John McNaughton’s 1992 “Mad Dog and Glory” captures a Chicago and a Chicago filmmaking scene of a deep, done past. Written by New Yorker Richard Price, executive produced by Martin Scorsese and shot by Dutch master Robby Müller, McNaughton’s third fiction feature is a playful, sneakily funny neo-noir with colorful characters and slightly queasy turns that refracts its own historical moment, primarily as an artifact of an era when Chicago was a short-lived production center that sustained production and careers, and when the screwball comedy gift-of-a-girl premise wouldn’t prompt a batted eyelash.
Robert De Niro plays shy Chicago detective, Wayne “Mad Dog” Dobie, who photographs crime scenes, and who one late night accidentally saves the life of local gangster Frank Milo. Bill Murray is adept at playing both a tall, menacing man and a bad would-be comic who’s aware of the limits of his wit. The twentieth-century turn comes when Milo sends over a thank-you package, a week with a bartender named Glory (Uma Thurman, playing a soulful cartoon). McNaughton captures the skittishness between the actors, who are playing both caricature and self-consciousness between delivering Price’s urban mouthfuls. Location work and spare yet stylized interiors afford McNaughton a strong canvas for his knack for blocking and framing for maximum tension and dramatic impact. Tonally, it’s not the film that got Scorsese’s attention, “Henry: Portrait of a Serial Killer,” but “Mad Dog and Glory,” set alongside any of McNaughton’s pictures, are formally of a piece: rhythmic, economical and quietly urgent. (The asides on Wayne’s photographic bent are bittersweet: “My stuff comes out of the job. The job is the truth of it.” “The all of it?” “I don’t create stuff. I find stuff.”)
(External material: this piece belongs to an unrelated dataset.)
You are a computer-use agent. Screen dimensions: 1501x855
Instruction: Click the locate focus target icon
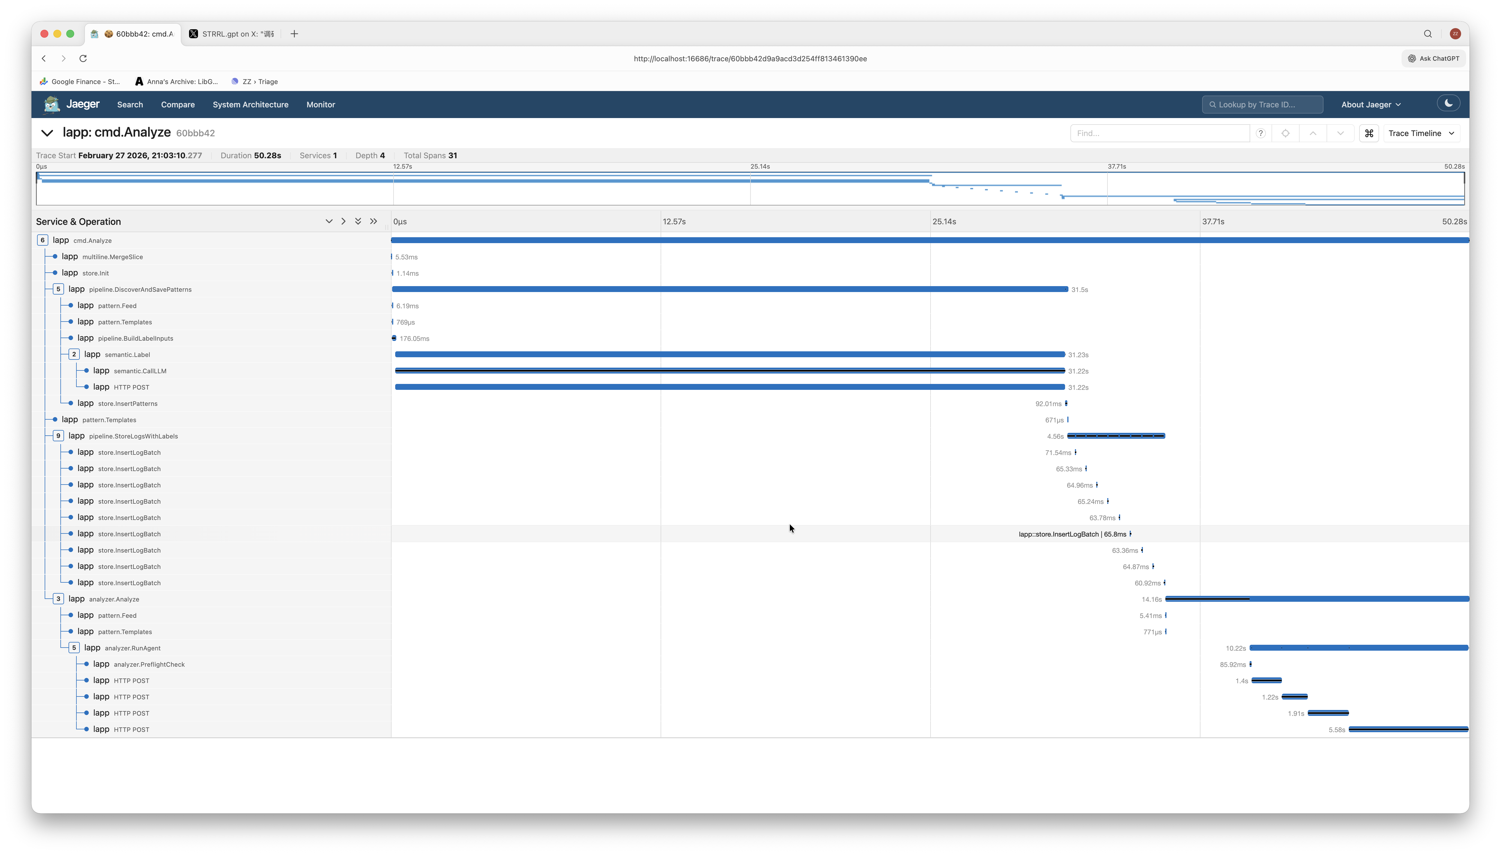[x=1285, y=133]
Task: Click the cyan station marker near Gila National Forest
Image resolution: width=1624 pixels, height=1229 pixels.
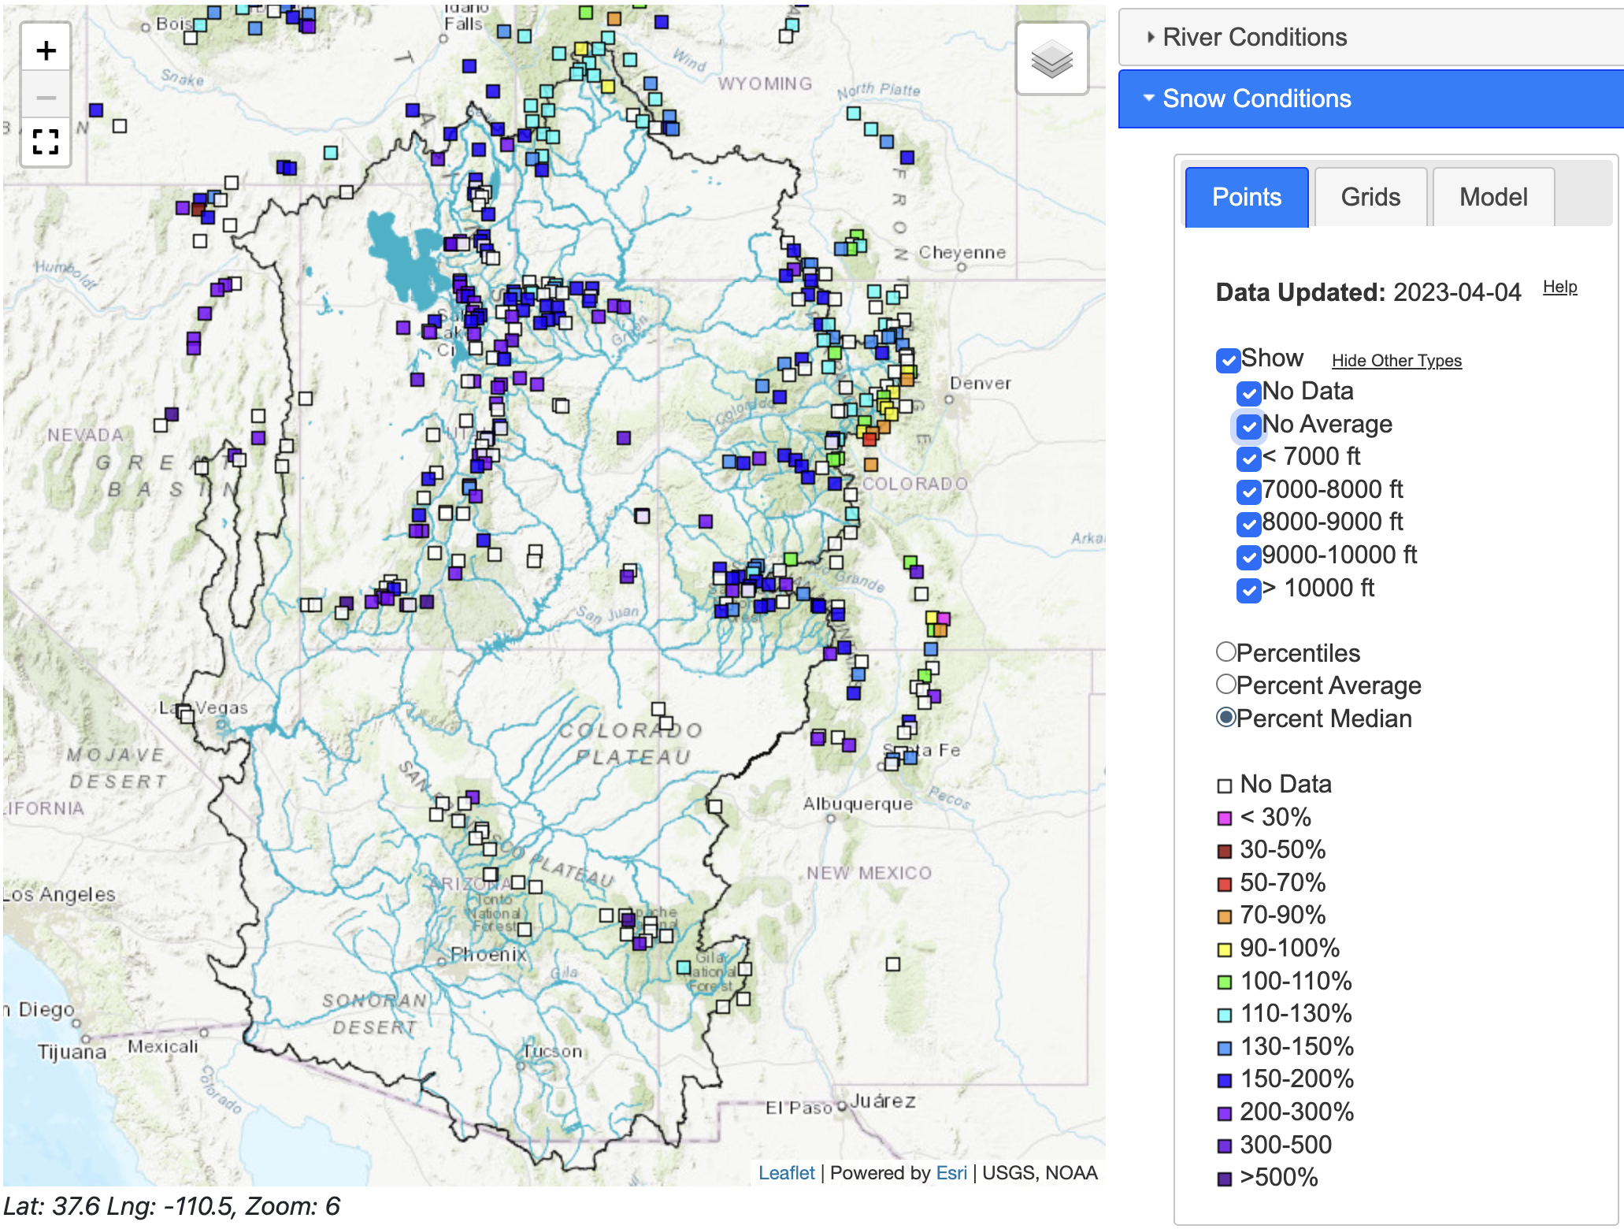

In their offhand, even flip commentary, McNaughton and producer Steven A. Jones verbally shrug at production difficulties small and large, and confess to difficulties between McNaughton and cinematographer Robby Müller. The production stories aren’t about the most strategic choices behind the physical production or post-production, but the cavalier, anecdotal tone suits “Mad Dog and Glory.” Elmer Bernstein’s memorably bittersweet score is another plus. With David Caruso, Mike Starr, Kathy Baker. (Ray Pride)
“Mad Dog and Glory” is on Blu-ray from Kino Lorber Studio Classics.